> **Your goal**: The response must consist of all the entries, duplicated without alteration.

> **Extracted data**:
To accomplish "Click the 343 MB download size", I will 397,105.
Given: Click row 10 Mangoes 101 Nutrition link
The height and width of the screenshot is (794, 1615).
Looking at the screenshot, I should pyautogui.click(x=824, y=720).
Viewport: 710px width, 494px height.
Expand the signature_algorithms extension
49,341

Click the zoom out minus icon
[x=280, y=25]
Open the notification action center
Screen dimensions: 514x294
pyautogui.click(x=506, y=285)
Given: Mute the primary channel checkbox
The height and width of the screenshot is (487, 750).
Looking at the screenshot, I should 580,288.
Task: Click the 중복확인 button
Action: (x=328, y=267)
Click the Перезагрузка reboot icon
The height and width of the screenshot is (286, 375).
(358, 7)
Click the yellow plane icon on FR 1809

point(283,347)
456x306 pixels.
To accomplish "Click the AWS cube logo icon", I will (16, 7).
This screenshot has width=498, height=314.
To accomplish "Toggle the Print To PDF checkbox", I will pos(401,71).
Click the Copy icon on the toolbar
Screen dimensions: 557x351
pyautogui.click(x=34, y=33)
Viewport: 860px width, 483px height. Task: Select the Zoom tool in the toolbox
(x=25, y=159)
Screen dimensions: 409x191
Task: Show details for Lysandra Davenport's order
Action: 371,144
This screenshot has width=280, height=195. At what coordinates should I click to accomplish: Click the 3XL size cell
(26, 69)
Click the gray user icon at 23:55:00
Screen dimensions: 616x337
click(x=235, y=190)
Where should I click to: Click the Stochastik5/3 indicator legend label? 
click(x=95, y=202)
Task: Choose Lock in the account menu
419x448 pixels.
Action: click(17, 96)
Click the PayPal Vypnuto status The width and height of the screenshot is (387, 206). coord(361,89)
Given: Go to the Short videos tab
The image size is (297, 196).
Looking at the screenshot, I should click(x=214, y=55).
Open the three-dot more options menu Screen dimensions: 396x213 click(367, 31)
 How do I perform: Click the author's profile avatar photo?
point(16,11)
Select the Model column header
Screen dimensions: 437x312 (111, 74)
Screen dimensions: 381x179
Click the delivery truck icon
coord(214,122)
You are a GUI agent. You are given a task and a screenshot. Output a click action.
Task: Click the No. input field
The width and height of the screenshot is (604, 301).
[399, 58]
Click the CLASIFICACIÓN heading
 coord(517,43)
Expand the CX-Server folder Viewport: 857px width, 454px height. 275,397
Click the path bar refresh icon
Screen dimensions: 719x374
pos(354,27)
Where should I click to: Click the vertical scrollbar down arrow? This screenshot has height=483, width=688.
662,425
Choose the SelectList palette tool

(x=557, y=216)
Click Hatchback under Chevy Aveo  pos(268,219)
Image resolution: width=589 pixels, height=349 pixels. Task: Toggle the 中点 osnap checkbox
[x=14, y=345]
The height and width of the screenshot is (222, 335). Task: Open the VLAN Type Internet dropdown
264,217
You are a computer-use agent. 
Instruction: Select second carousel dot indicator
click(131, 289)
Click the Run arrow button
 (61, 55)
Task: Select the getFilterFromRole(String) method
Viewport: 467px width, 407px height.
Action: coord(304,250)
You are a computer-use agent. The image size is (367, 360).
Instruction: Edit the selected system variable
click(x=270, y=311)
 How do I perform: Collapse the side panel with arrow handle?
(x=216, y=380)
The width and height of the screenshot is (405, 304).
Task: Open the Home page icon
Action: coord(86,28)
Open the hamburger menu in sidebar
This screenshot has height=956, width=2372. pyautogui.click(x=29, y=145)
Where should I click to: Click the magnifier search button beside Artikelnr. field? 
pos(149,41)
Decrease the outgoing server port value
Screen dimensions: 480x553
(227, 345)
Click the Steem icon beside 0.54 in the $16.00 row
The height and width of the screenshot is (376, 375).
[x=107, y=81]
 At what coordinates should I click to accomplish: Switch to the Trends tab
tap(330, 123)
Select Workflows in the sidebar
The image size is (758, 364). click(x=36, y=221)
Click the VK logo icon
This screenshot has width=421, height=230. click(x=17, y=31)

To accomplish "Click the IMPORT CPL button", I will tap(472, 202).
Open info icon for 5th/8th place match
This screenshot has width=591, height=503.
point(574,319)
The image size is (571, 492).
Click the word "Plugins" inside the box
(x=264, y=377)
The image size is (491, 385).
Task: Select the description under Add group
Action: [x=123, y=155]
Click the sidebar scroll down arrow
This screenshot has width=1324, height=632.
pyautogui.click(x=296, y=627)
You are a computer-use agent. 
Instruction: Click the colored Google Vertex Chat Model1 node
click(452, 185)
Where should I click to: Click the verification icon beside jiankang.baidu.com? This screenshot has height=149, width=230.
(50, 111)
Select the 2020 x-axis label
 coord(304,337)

> **Final answer**:
To accomplish "Click the 343 MB download size", I will 397,105.
Given: Click row 10 Mangoes 101 Nutrition link
The height and width of the screenshot is (794, 1615).
Looking at the screenshot, I should pyautogui.click(x=824, y=720).
Viewport: 710px width, 494px height.
Expand the signature_algorithms extension
49,341

Click the zoom out minus icon
[x=280, y=25]
Open the notification action center
Screen dimensions: 514x294
pyautogui.click(x=506, y=285)
Given: Mute the primary channel checkbox
The height and width of the screenshot is (487, 750).
Looking at the screenshot, I should 580,288.
Task: Click the 중복확인 button
Action: (x=328, y=267)
Click the Перезагрузка reboot icon
The height and width of the screenshot is (286, 375).
(358, 7)
Click the yellow plane icon on FR 1809

point(283,347)
456x306 pixels.
To accomplish "Click the AWS cube logo icon", I will (16, 7).
This screenshot has width=498, height=314.
To accomplish "Toggle the Print To PDF checkbox", I will pos(401,71).
Click the Copy icon on the toolbar
Screen dimensions: 557x351
pyautogui.click(x=34, y=33)
Viewport: 860px width, 483px height. Task: Select the Zoom tool in the toolbox
(x=25, y=159)
Screen dimensions: 409x191
Task: Show details for Lysandra Davenport's order
Action: 371,144
This screenshot has width=280, height=195. At what coordinates should I click to accomplish: Click the 3XL size cell
(26, 69)
Click the gray user icon at 23:55:00
Screen dimensions: 616x337
click(x=235, y=190)
Where should I click to: Click the Stochastik5/3 indicator legend label? 
click(x=95, y=202)
Task: Choose Lock in the account menu
419x448 pixels.
Action: click(17, 96)
Click the PayPal Vypnuto status The width and height of the screenshot is (387, 206). coord(361,89)
Given: Go to the Short videos tab
The image size is (297, 196).
Looking at the screenshot, I should click(x=214, y=55).
Open the three-dot more options menu Screen dimensions: 396x213 click(367, 31)
 How do I perform: Click the author's profile avatar photo?
point(16,11)
Select the Model column header
Screen dimensions: 437x312 (111, 74)
Screen dimensions: 381x179
Click the delivery truck icon
coord(214,122)
You are a GUI agent. You are given a task and a screenshot. Output a click action.
Task: Click the No. input field
The width and height of the screenshot is (604, 301).
[399, 58]
Click the CLASIFICACIÓN heading
 coord(517,43)
Expand the CX-Server folder Viewport: 857px width, 454px height. 275,397
Click the path bar refresh icon
Screen dimensions: 719x374
pos(354,27)
Where should I click to: Click the vertical scrollbar down arrow? This screenshot has height=483, width=688.
662,425
Choose the SelectList palette tool

(x=557, y=216)
Click Hatchback under Chevy Aveo  pos(268,219)
Image resolution: width=589 pixels, height=349 pixels. Task: Toggle the 中点 osnap checkbox
[x=14, y=345]
The height and width of the screenshot is (222, 335). Task: Open the VLAN Type Internet dropdown
264,217
You are a computer-use agent. 
Instruction: Select second carousel dot indicator
click(131, 289)
Click the Run arrow button
 (61, 55)
Task: Select the getFilterFromRole(String) method
Viewport: 467px width, 407px height.
Action: coord(304,250)
You are a computer-use agent. The image size is (367, 360).
Instruction: Edit the selected system variable
click(x=270, y=311)
 How do I perform: Collapse the side panel with arrow handle?
(x=216, y=380)
The width and height of the screenshot is (405, 304).
Task: Open the Home page icon
Action: coord(86,28)
Open the hamburger menu in sidebar
This screenshot has height=956, width=2372. pyautogui.click(x=29, y=145)
Where should I click to: Click the magnifier search button beside Artikelnr. field? 
pos(149,41)
Decrease the outgoing server port value
Screen dimensions: 480x553
(227, 345)
Click the Steem icon beside 0.54 in the $16.00 row
The height and width of the screenshot is (376, 375).
[x=107, y=81]
 At what coordinates should I click to accomplish: Switch to the Trends tab
tap(330, 123)
Select Workflows in the sidebar
The image size is (758, 364). click(x=36, y=221)
Click the VK logo icon
This screenshot has width=421, height=230. click(x=17, y=31)

To accomplish "Click the IMPORT CPL button", I will tap(472, 202).
Open info icon for 5th/8th place match
This screenshot has width=591, height=503.
point(574,319)
The image size is (571, 492).
Click the word "Plugins" inside the box
(x=264, y=377)
The image size is (491, 385).
Task: Select the description under Add group
Action: [x=123, y=155]
Click the sidebar scroll down arrow
This screenshot has width=1324, height=632.
pyautogui.click(x=296, y=627)
You are a computer-use agent. 
Instruction: Click the colored Google Vertex Chat Model1 node
click(452, 185)
Where should I click to: Click the verification icon beside jiankang.baidu.com? This screenshot has height=149, width=230.
(50, 111)
Select the 2020 x-axis label
 coord(304,337)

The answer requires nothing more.